Культура есть явление общественное. Именно поэтому язык, как орган общения людей, является важнейшим ее орудием. Культура самого языка – важнейшее условие роста всех областей культуры, особенно науки и искусства. Как техника не удовлетворяется старыми измерительными приборами, а создает новые: микрометры, вольтаметры и пр., добиваясь и достигая все высшей точности, так и в деле языка – умения выбирать надлежащие слова и надлежаще сочетать их – необходима постоянная систематическая кропотливая работа над достижением высшей точности, ясности, яркости.
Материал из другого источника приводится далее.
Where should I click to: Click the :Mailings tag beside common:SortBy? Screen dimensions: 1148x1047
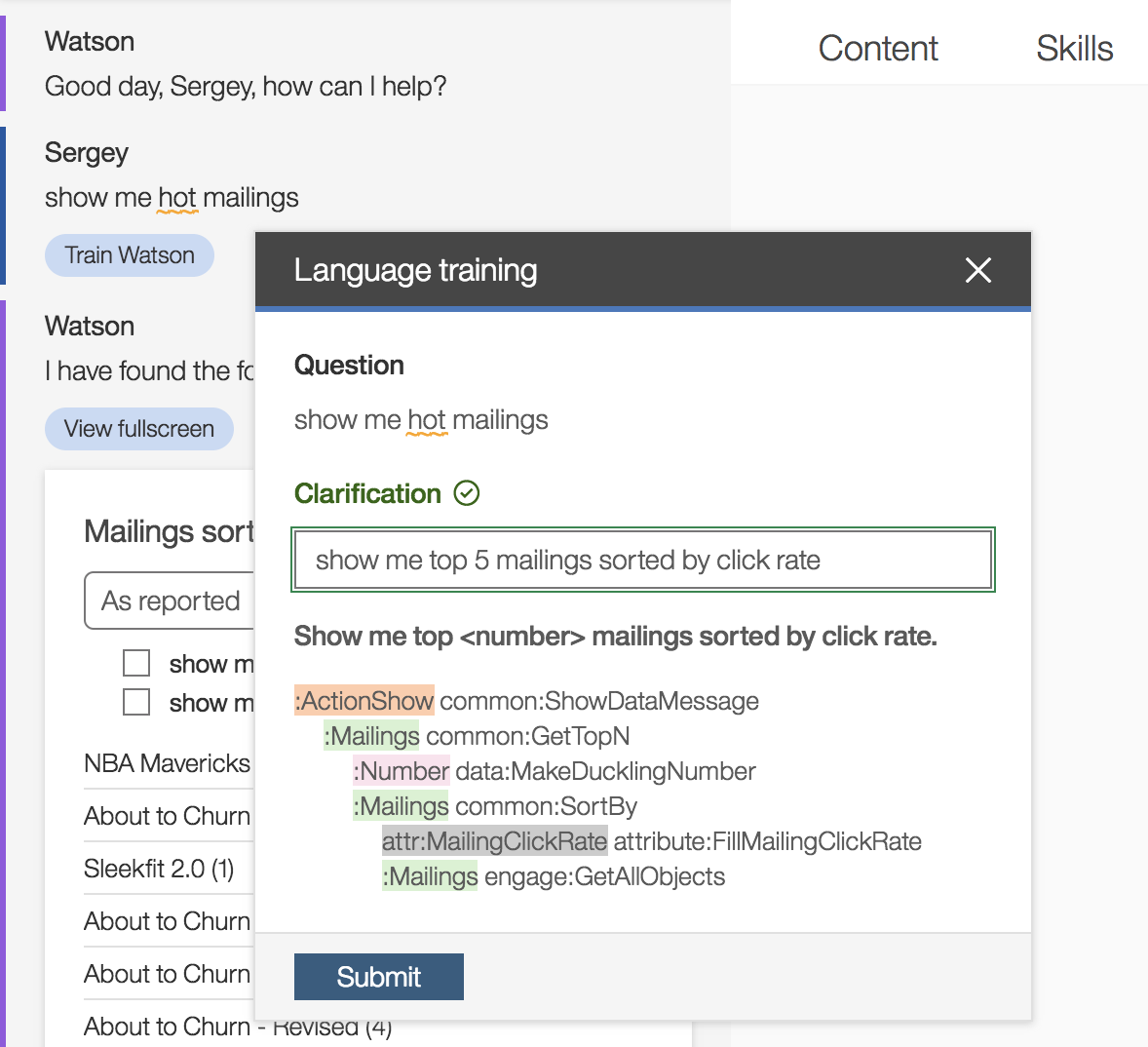(401, 806)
Основой этой работы должна быть борьба с неграмотностью, полуграмотностью и малограмотностью. Следующая ступень той же работы – овладение классической русской литературой.

Да, культура была главным орудием классового гнета. Но она же, и только она, может стать орудием социалистического освобождения.

III. Наши культурные противоречия

Город и деревня

Особое положение наше заключается в том, что мы – на стыке капиталистического Запада и колониально-крестьянского Востока – впервые совершили социалистическую революцию. Режим пролетарской диктатуры впервые установился в стране с громадным наследием отсталости и варварства, так что у нас между каким-нибудь сибирским кочевником и московским или ленинградским пролетарием пролегают века истории. Наши общественные формы являются переходными к социализму, следовательно, неизмеримо более высокими, чем формы капиталистические. В этом смысле мы, по праву, считаем себя самой передовой страной в мире. Но техника, которая лежит в основе материальной и всякой иной культуры, у нас чрезвычайно отсталая по сравнению с передовыми капиталистическими странами. В этом основное противоречие нашей нынешней действительности. Вытекающая отсюда историческая задача заключается в том, чтобы технику поднять до общественной формы. Если бы мы не сумели это сделать, то общественный строй наш упал бы неизбежно до уровня нашей технической отсталости. Да, чтобы понять все значение для нас технического прогресса, надо прямо сказать себе: если бы советскую форму нашего строя мы не сумели заполнить надлежащей производственной техникой, мы закрыли бы для себя возможность перехода к социализму и вернулись бы назад, к капитализму – да какому? – полукабальному, полуколониальному. Борьба за технику есть для нас борьба за социализм, с которым неразрывно связана вся будущность нашей культуры.

вернуться

163

Разумеется, с этим вопросом не имеет ничего общего культивирование мнимого фрейдизма, как эротического баловства или озорства. К науке такого рода чесание языком отношения не имеет, а знаменует лишь упадочные настроения: центр тяжести переносится с головного мозга на спинной… Л. Т.